Key Approaches to Synchronization in Spring Components

  • Synchronized Methods : You can mark methods within your @Component class as synchronized. Since the bean is a singleton, this locks the entire object instance.
  • Synchronized Blocks (Fine-Grained) : Instead of locking the entire method, you can use synchronized(this) or a dedicated lock object for better performance, allowing other parts of the component to remain accessible.
java
@Component
public class MyComponent {
    private int count = 0;
    private final Object lock = new Object();

    // Only one thread can enter this method per instance
    public synchronized void increment() {
        count++;
    }

    public void doTask() {
        // Specific critical section
        synchronized(lock) {
            // ... thread-safe code ...
        }
    }
}

Considerations and Best Practices

  • Performance: Excessive use of synchronized can lead to bottlenecks, as other threads will be blocked until the lock is released.
  • Deadlocks: Avoid nesting synchronized blocks or locking multiple objects in different orders, as this can cause deadlocks.
  • Alternative (Concurrent Classes): For managing shared data, consider using java.util.concurrent classes (e.g., AtomicInteger, ConcurrentHashMap) instead of synchronized for better scalability.
  • Lock Scope: A synchronized method locks the specific Bean instance.
    • If you have multiple instances of the same @Component (e.g., using @Scope("prototype")), they will not block each other.
    • If you need to lock across multiple instances, consider static synchronization, which locks the class object.

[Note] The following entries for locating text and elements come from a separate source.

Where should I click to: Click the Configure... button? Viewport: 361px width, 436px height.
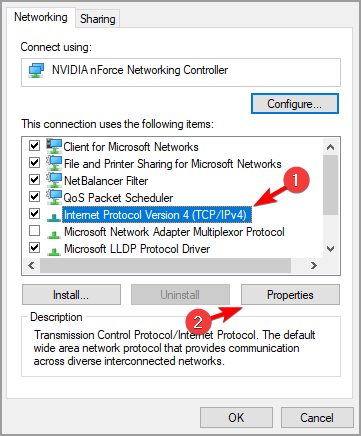[295, 104]
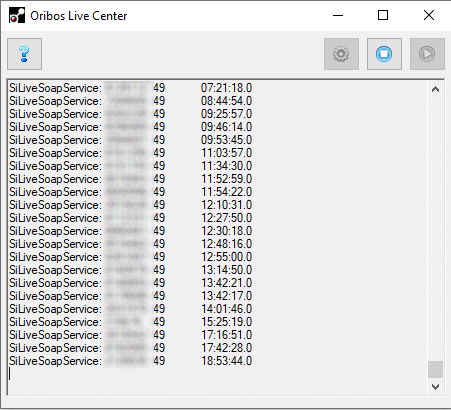Viewport: 451px width, 410px height.
Task: Minimize the Oribos Live Center window
Action: coord(338,16)
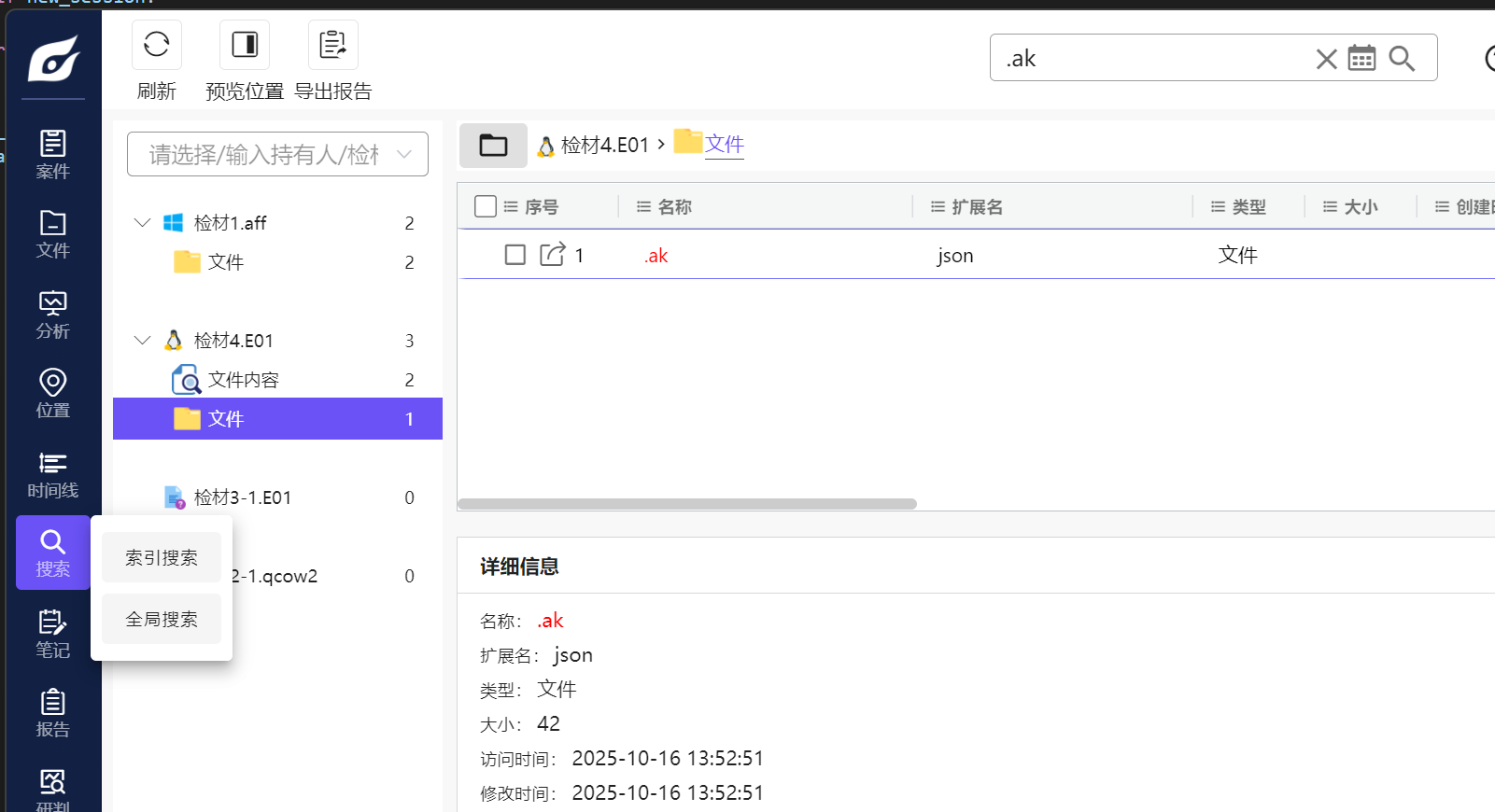
Task: Open the holder/evidence selection dropdown
Action: (x=277, y=154)
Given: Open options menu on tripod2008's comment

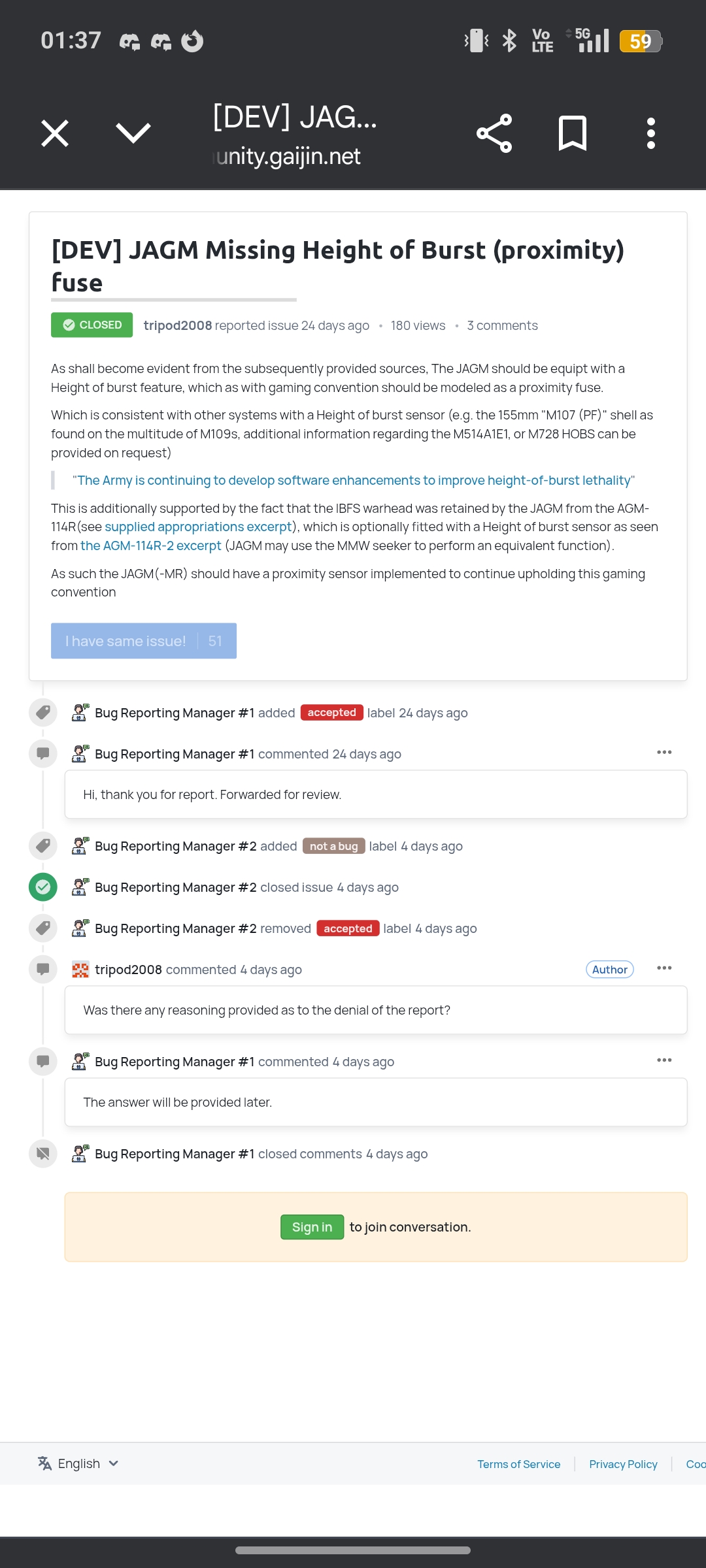Looking at the screenshot, I should point(664,968).
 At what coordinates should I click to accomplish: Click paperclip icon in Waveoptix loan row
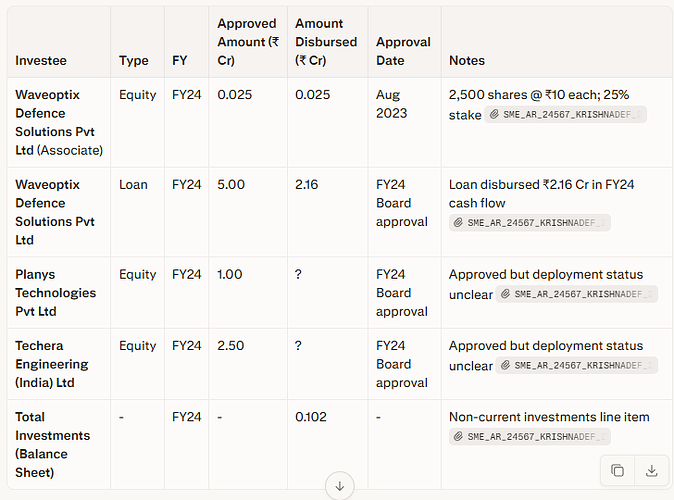(x=458, y=223)
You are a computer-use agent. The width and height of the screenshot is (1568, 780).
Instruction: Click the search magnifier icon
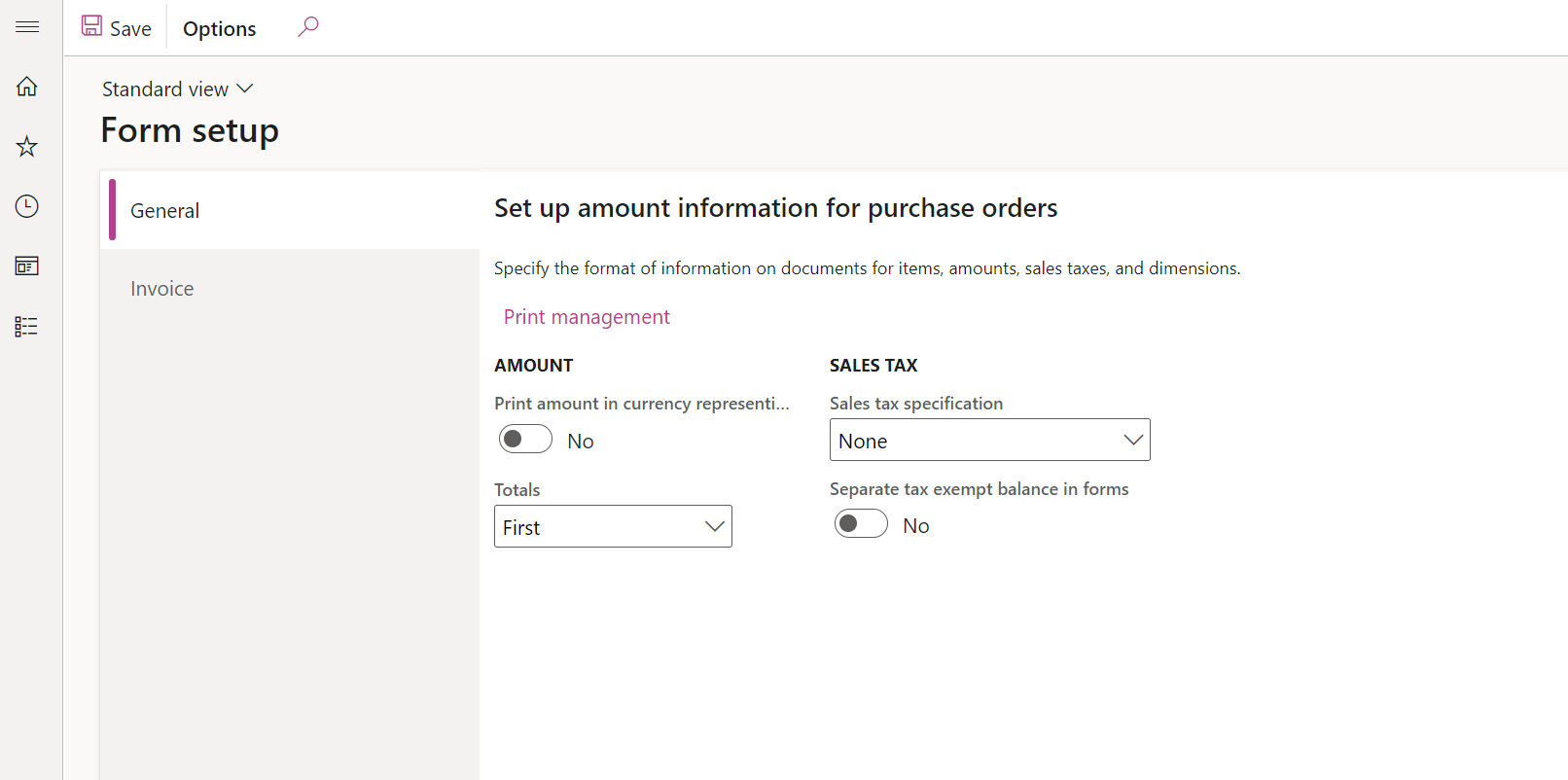coord(308,26)
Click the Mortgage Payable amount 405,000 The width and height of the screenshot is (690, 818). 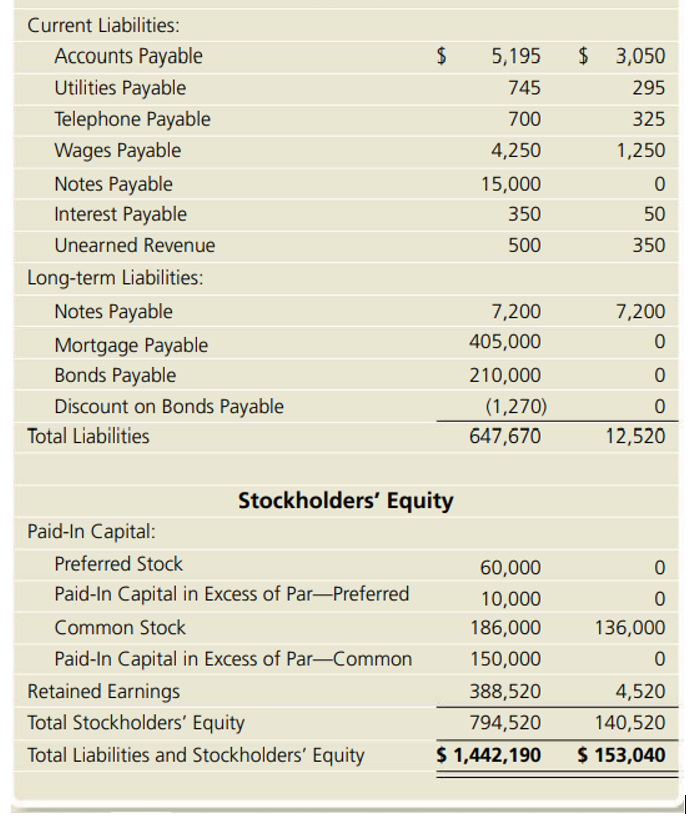505,342
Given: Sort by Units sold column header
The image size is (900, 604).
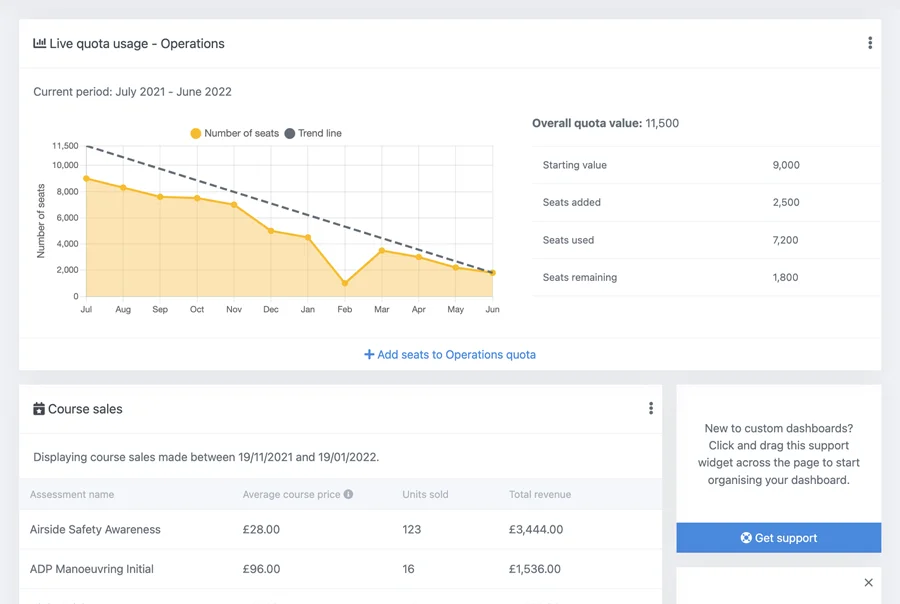Looking at the screenshot, I should point(425,494).
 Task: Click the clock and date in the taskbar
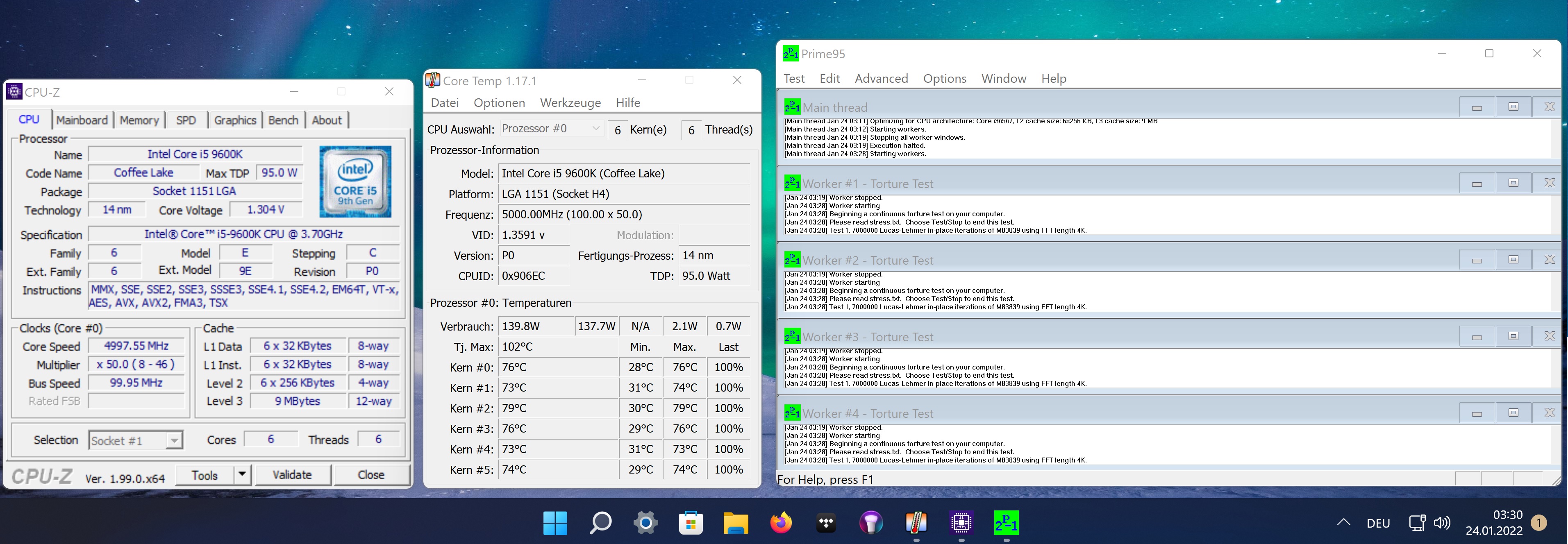[x=1494, y=523]
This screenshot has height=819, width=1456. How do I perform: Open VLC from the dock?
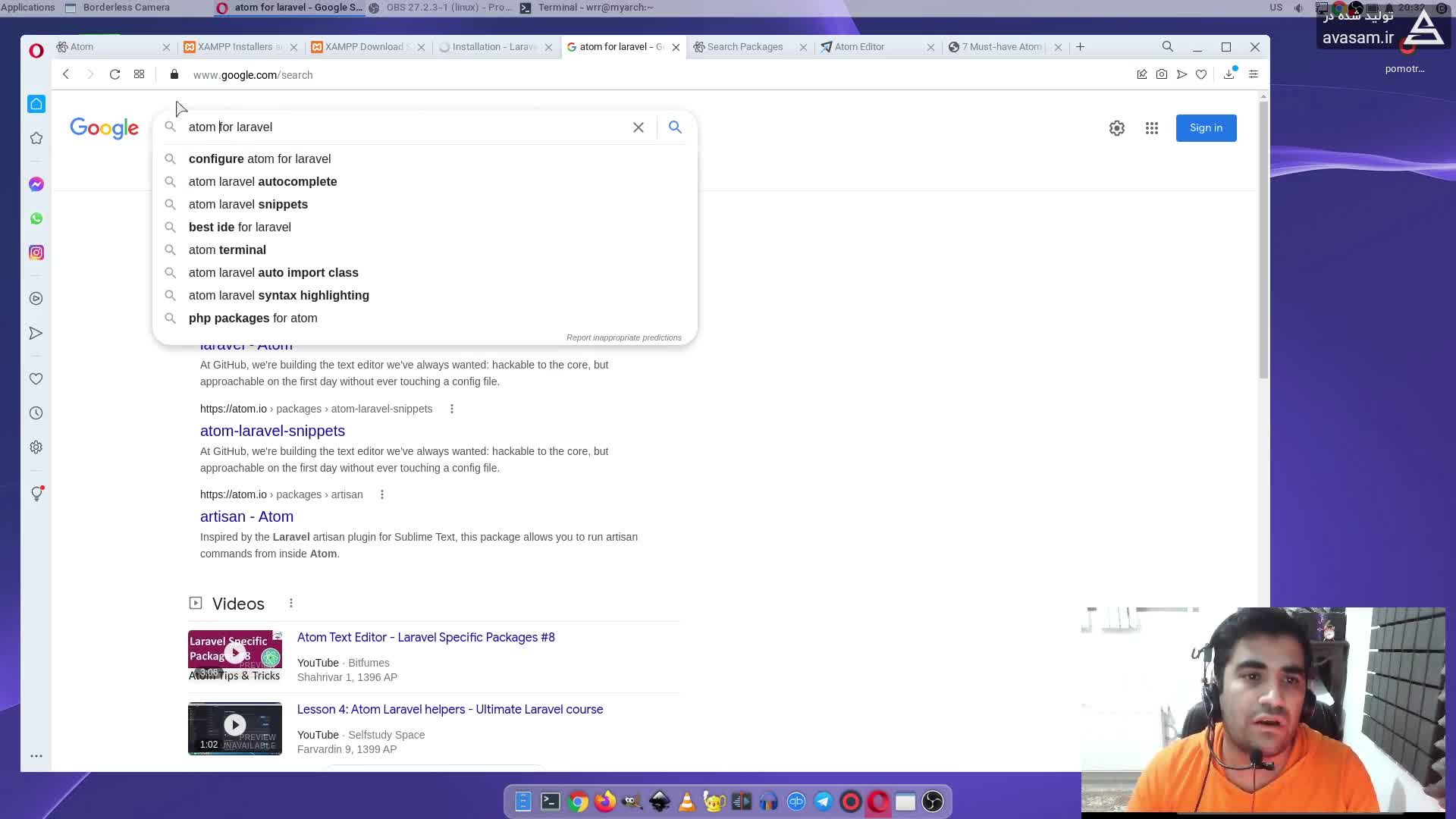pos(687,802)
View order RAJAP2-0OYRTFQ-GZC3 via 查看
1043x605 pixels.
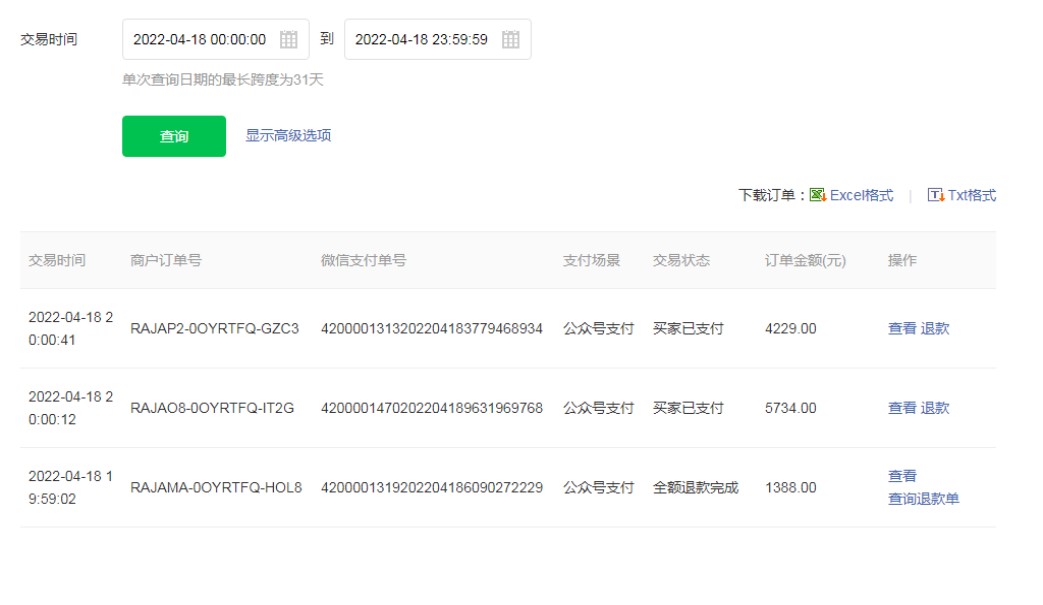[x=901, y=329]
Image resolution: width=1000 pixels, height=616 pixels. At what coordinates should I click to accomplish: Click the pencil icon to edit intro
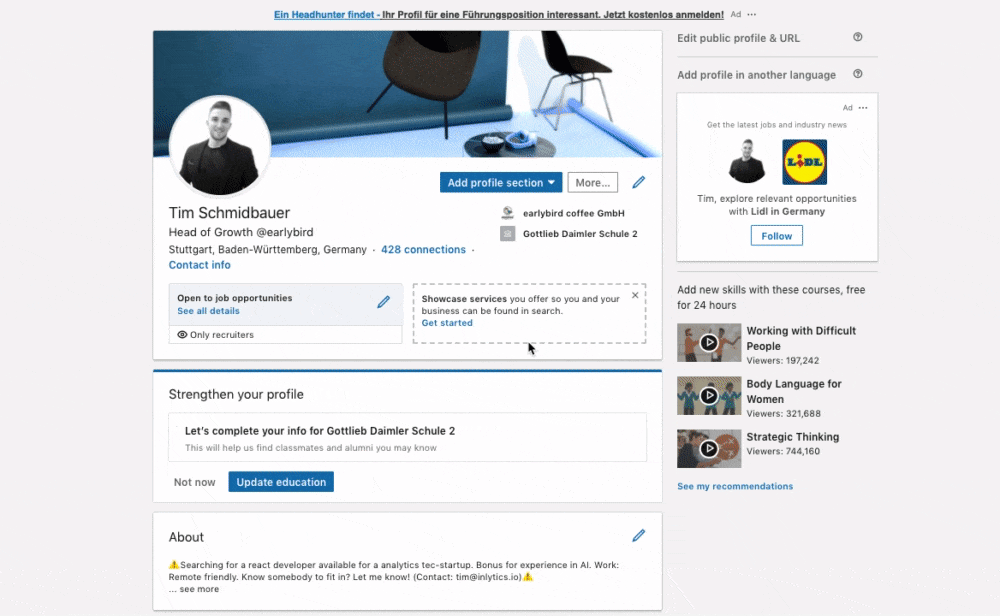pos(638,182)
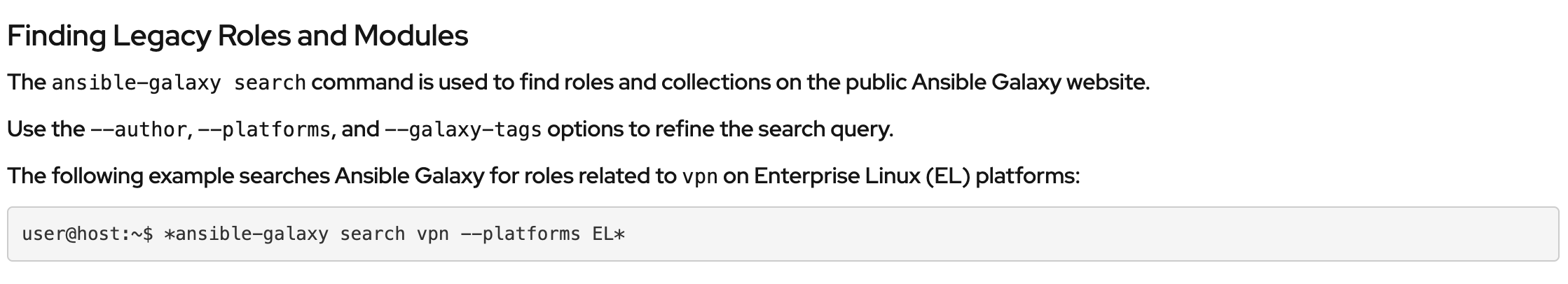Click the words Use the
The height and width of the screenshot is (284, 1568).
coord(46,129)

Note: In many scenarios, if the component is stateless, no synchronization is required at all.

ReentrantLock instead of synchronized

java
import org.springframework.stereotype.Component;
import java.util.concurrent.TimeUnit;
import java.util.concurrent.locks.ReentrantLock;

@Component
public class SmartInventoryComponent {
    private final ReentrantLock lock = new ReentrantLock(); // Add 'true' for fairness
    private int stock = 100;

    public void updateStockWithTimeout() throws InterruptedException {
        // Try to get the lock within 2 seconds instead of waiting forever
        if (lock.tryLock(2, TimeUnit.SECONDS)) {
            try {
                stock--; 
            } finally {
                lock.unlock(); // Always unlock in finally
            }
        } else {
            // Handle failure to acquire lock (e.g., log a warning or return an error)
            System.out.println("Could not acquire lock, system busy");
        }
    }
}

While synchronized is simpler and often optimized by the JVM for low-contention scenarios, ReentrantLock offers specific advantages:

  • TryLock: Attempt to acquire the lock immediately or within a specific timeframe (tryLock()), allowing the thread to perform other tasks if the lock is held.
  • Fairness: You can initialize it with new ReentrantLock(true) to ensure the longest-waiting thread gets the lock next, preventing "starvation".
  • Interruption: Threads waiting for a lock via lockInterruptibly() can be interrupted, which is useful for clean shutdowns.
  • Advanced Conditions: You can create multiple Condition variables from a single lock, providing more flexibility than basic wait() and notify().